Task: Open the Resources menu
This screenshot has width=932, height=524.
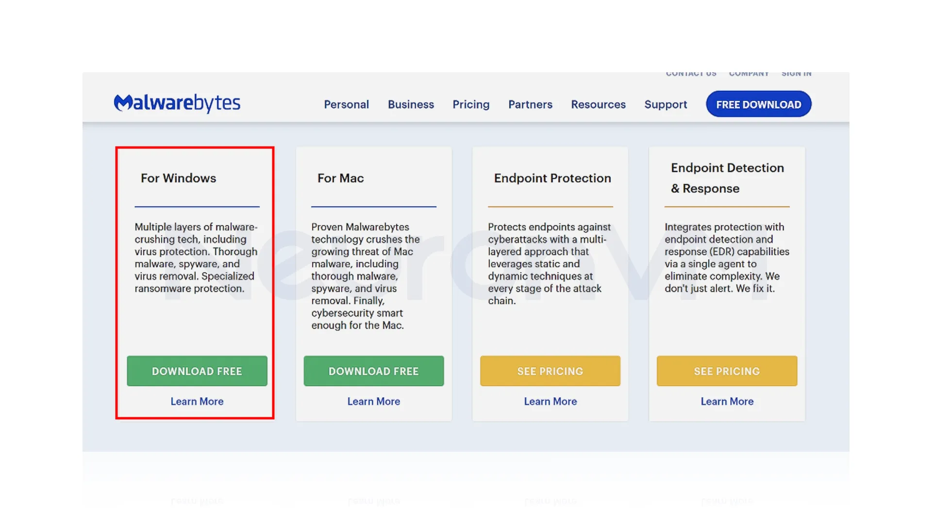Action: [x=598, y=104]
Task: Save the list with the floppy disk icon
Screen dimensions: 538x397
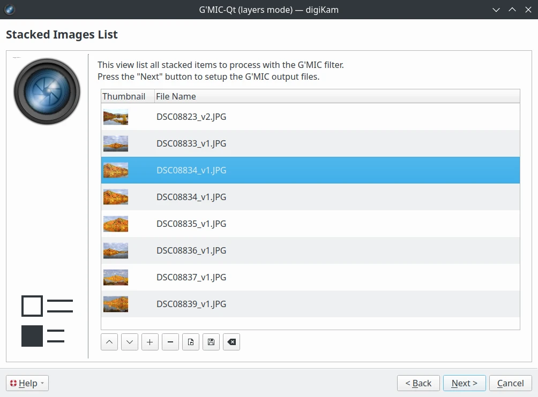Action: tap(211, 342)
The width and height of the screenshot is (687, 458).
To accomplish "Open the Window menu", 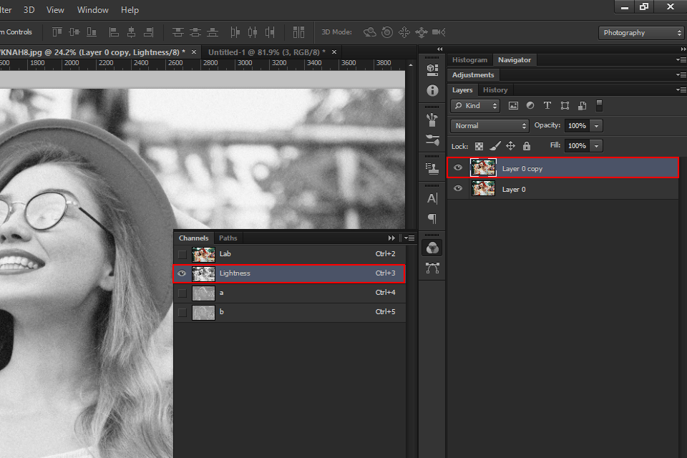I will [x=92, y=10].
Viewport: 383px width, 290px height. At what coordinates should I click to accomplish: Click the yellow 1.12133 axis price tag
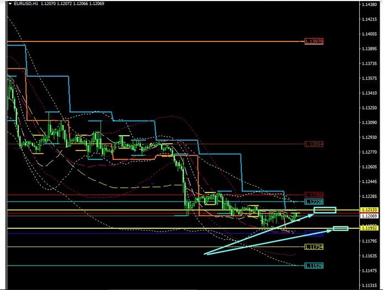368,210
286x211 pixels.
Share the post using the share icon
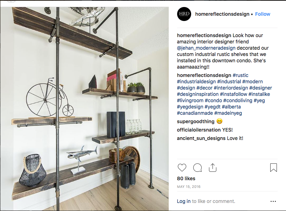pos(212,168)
========================================================================
*WHAT YOU ARE ASKED TO DO*: Rewrite the lines from the one containing "Viewport: 383px width, 290px" through the last line above, inclusive, as a numbered list. Skip any blank lines and leave out the pictures.

*OUTPUT OF THE TASK*:
1. Viewport: 383px width, 290px height. At what coordinates should I click to accomplish: Click the yellow 1.12133 axis price tag
2. 368,210
3. 286x211 pixels.
4. Share the post using the share icon
5. pos(212,168)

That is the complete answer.